The durability problems of new-build narrowbody engines are great news for most engine lessors, which tend to stock the CFM International CFM56 and IAE V2500 powerplants that many airlines are turning to for cover.
Less certain is for how long this boost lasts and whether, in time, the CFM Leap and Pratt & Whitney Geared Turbofan (GTF) can be improved to the point where they offer similar time on wing to their predecessor engines.
“It is clear that time on wing for the Leap and GTF is currently compromised but we are comparing very mature and stable models in the CFM56 and V2500 with still immature models of Leap and GTF,” comments the incoming President and CEO of engine lessor ELFC, Richard Hough, in an interview with Aviation Week’s Engine Yearbook 2024.
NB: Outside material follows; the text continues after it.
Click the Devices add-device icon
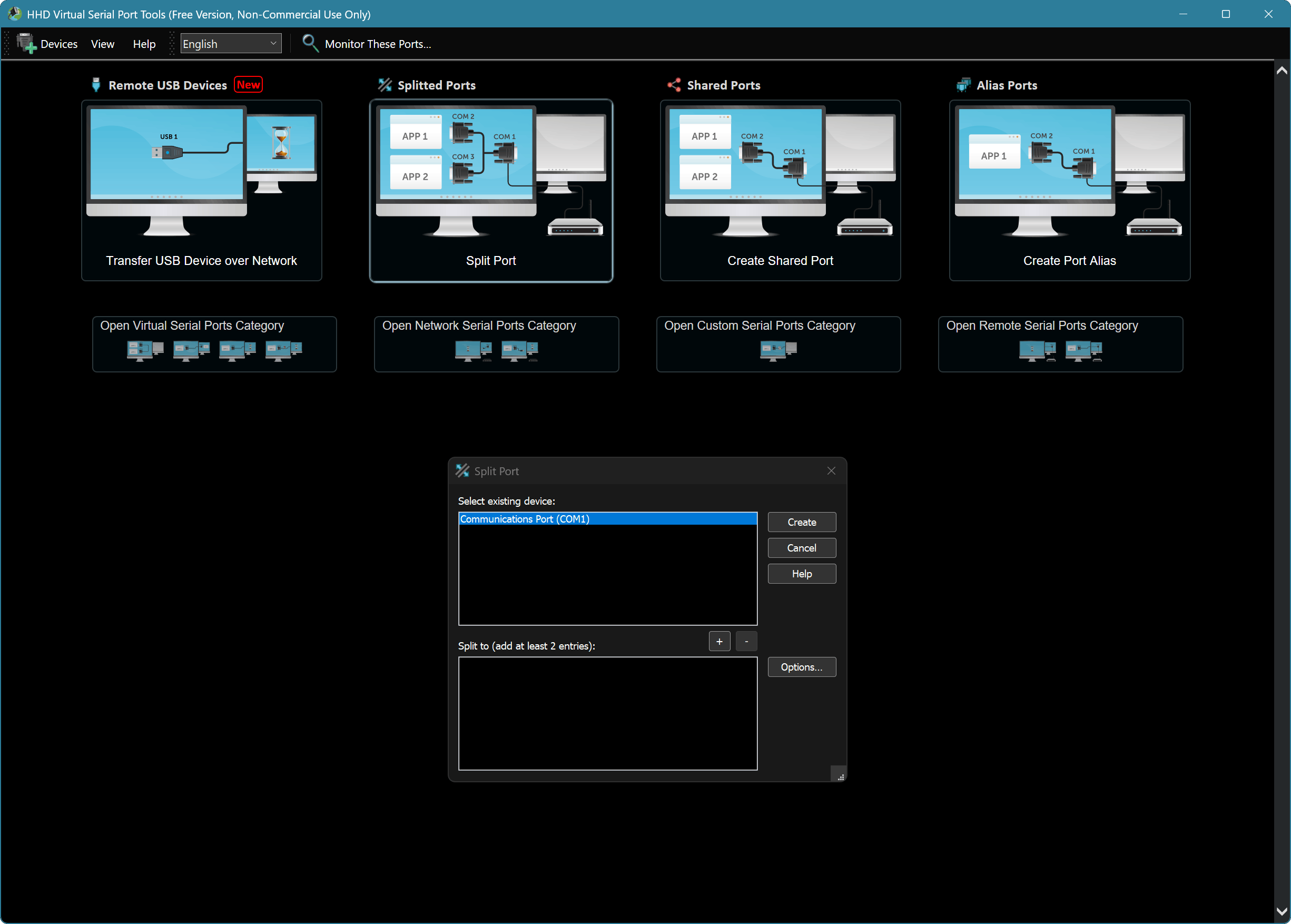 point(26,43)
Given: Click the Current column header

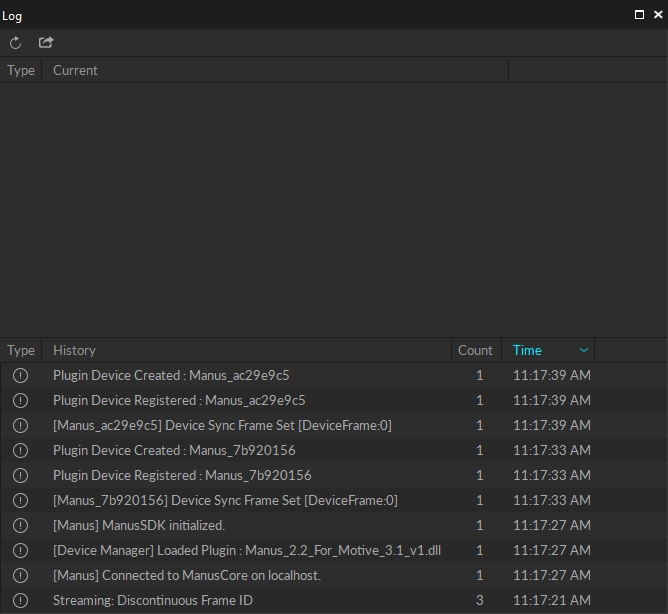Looking at the screenshot, I should (75, 71).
“The CFM56 and V2500 both also had entry-into-service issues that took a number of years to stabilize, but there were lower numbers in service so fleet management plans had less of an impact on operations,” he says.
However, Hough adds that OEMs have told airlines they will need to own a higher ratio of new narrowbody spare engines than they did in the past.
“In effect this is an acknowledgment that time on wing will be lower, thereby increasing the percentage of required spare engines, which [bodes] well for lessors both in the short and long run,” says Hough.
While lessors are scrambling to acquire good-condition CFM56 and V2500 models, the race is also on to build up GTF and Leap portfolios to feed spare engine demand that appears set for a long-term structural shift.